==== Article ====

As far as I know, 0000 01 is the start prefix code to identify a NAL Unit. What does "09 .... " mean? Is it the header type byte?

A: 

That defines the packet type. The format is:

+---------------+
|0|1|2|3|4|5|6|7|
+-+-+-+-+-+-+-+-+
|F|NRI|  Type   |
+---------------+

Are you sure this is an h.264 NAL header? From what you provided, this doesn't appear to be the header with the context you provided.

Matt
I used a video stream analysis tool to analyze the video stream and it marks the boundary of frames. I picked up the beginning of an I frame.And the prefix code "00 00 01" also showed that this is a NAL.
ablmf
That prefix code doesn't show that it is a NAL because 0000 0109 is 8 bytes (64 bits) and no mangling of the first 16 bytes will give the prefix code indicating it's NAL. Remember, you're looking at a hex dump but all the specs and definitions refer to binary.

====

### What you need to do
1: From the NAL unit discussion, write out the passage starting with "Are you sure" and going on through "this is a NAL.".
2: In the NAL unit discussion, what did ablmf use to analyze the video stream?
3: Does the NAL unit discussion support each statement? Answer yes or no for each, quoting the deciding words.
(a) Matt's reply says the byte in question defines the packet type.
(b) ablmf picked up the beginning of a P frame.
(c) Matt points out that the specs and definitions refer to hex.

==== Data provided ====

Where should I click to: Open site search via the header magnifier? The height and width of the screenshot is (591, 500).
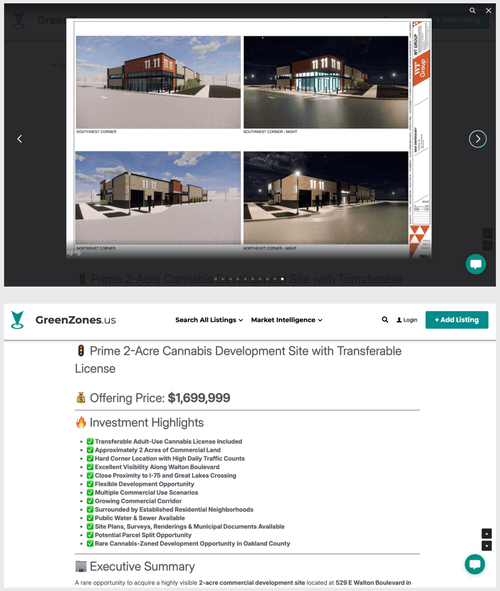385,320
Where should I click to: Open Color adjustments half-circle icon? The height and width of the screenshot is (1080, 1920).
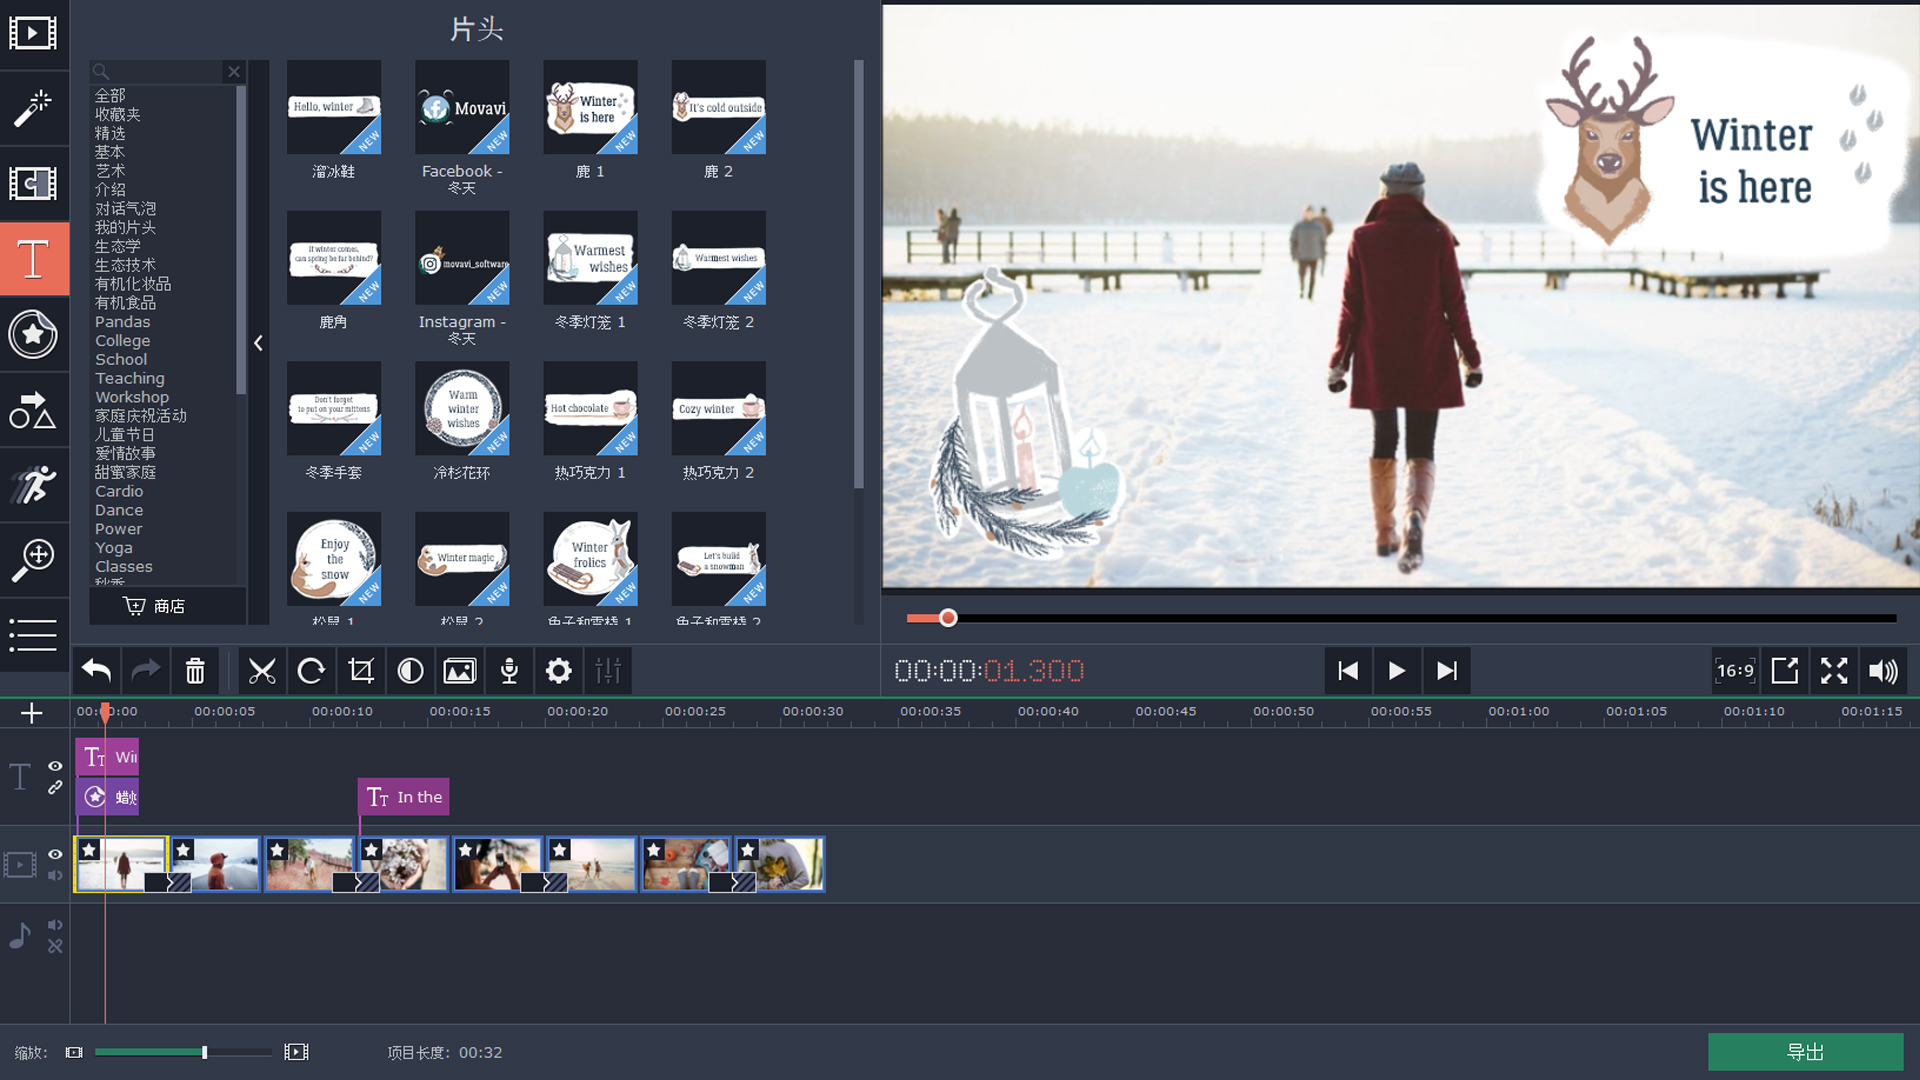[x=410, y=671]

====

### Problem solutions
1:
Are you sure this is an h.264 NAL header? From what you provided, this doesn't appear to be the header with the context you provided.

Matt
I used a video stream analysis tool to analyze the video stream and it marks the boundary of frames. I picked up the beginning of an I frame.And the prefix code "00 00 01" also showed that this is a NAL.

2: A video stream analysis tool that marks the boundary of frames.

3:
(a) Yes: "That defines the packet type."
(b) No: "I picked up the beginning of an I frame."
(c) No: "all the specs and definitions refer to binary."